Understanding precisely how the sleeping brain converts fleeting experiences into durable memories has enormous implications for treating age-related memory decline, Alzheimer's disease, and trauma-related disorders. A comprehensive mechanistic picture of this process — one that accounts for multiple brain states and oscillatory frequencies — has long been fragmented across disparate studies. This review draws those threads into a unified framework that may reorient how clinicians and researchers approach memory-targeted therapies.

The review synthesizes evidence showing that memory consolidation operates through two distinct but complementary oscillatory regimes. During non-rapid eye movement (NREM) sleep, the hippocampus generates sharp wave-ripples (SPW-Rs) that nest precisely within cortical slow oscillations and thalamic sleep spindles, forming a three-way temporal hierarchy. During REM sleep and wakefulness, consolidation shifts to theta-gamma coupling between the hippocampus and prefrontal cortex. Both regimes exploit a shared core mechanism the authors term "oscillation-timed offline replay" — the sequential reactivation of memory traces at specific oscillatory phases — and depend on cross-frequency coupling as the principal channel for inter-regional information transfer. Critically, this architecture is characterized not as a fixed hierarchy but as a dynamic, context-dependent emergent property of distributed neural networks.
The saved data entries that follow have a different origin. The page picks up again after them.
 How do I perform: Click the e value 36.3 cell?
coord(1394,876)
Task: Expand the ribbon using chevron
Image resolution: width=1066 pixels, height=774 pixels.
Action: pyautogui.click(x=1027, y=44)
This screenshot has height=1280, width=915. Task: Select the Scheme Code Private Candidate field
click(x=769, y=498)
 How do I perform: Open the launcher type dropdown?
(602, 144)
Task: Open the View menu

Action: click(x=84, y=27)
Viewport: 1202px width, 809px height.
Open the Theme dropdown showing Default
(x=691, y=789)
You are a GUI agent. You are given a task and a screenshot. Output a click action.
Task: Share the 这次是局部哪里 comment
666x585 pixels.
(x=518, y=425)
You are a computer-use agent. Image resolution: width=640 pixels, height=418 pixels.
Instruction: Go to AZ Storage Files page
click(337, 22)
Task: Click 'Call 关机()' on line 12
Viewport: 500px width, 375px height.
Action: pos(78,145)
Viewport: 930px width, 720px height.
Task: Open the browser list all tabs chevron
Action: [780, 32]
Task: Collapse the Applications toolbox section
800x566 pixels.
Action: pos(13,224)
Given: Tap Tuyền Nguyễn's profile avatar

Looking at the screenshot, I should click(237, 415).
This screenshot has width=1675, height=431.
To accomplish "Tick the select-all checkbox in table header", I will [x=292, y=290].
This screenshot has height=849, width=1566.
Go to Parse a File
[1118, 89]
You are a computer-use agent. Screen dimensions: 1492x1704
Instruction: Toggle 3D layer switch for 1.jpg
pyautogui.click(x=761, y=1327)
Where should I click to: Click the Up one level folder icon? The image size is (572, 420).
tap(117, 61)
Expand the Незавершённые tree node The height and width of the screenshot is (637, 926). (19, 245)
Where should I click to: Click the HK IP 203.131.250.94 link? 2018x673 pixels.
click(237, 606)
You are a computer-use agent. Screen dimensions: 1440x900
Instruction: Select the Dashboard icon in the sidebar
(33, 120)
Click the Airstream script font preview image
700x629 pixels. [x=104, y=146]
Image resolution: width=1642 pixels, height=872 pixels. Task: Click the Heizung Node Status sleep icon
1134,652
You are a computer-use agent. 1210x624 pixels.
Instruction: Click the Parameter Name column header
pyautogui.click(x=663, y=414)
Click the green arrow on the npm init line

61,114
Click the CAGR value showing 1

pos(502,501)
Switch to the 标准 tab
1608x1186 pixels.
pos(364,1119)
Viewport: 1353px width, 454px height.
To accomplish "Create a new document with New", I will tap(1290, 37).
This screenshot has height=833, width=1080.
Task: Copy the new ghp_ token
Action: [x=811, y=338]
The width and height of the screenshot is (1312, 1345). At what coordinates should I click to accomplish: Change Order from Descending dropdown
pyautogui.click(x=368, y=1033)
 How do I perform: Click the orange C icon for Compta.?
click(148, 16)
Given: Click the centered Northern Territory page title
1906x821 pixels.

This synthesis matters because it challenges the older view of sleep-stage-specific consolidation as largely independent processes. Framing NREM and REM contributions as two complementary oscillatory modes within a unified replay-based system suggests that disrupting either regime — as occurs in insomnia, aging, or neurodegenerative disease — degrades the whole consolidation network, not just isolated memory subtypes. From a translational standpoint, closed-loop neurostimulation approaches that target SPW-R timing or theta-gamma coupling ratios become more plausible therapeutic targets. However, this is a narrative review rather than a meta-analysis, meaning the conclusions reflect the authors' synthesis of existing evidence rather than a formal quantitative assessment of effect sizes. Most cited mechanistic work derives from rodent electrophysiology, and human replication of fine-grained coupling dynamics remains limited. The framework is intellectually compelling but requires prospective clinical validation before informing therapeutic protocols.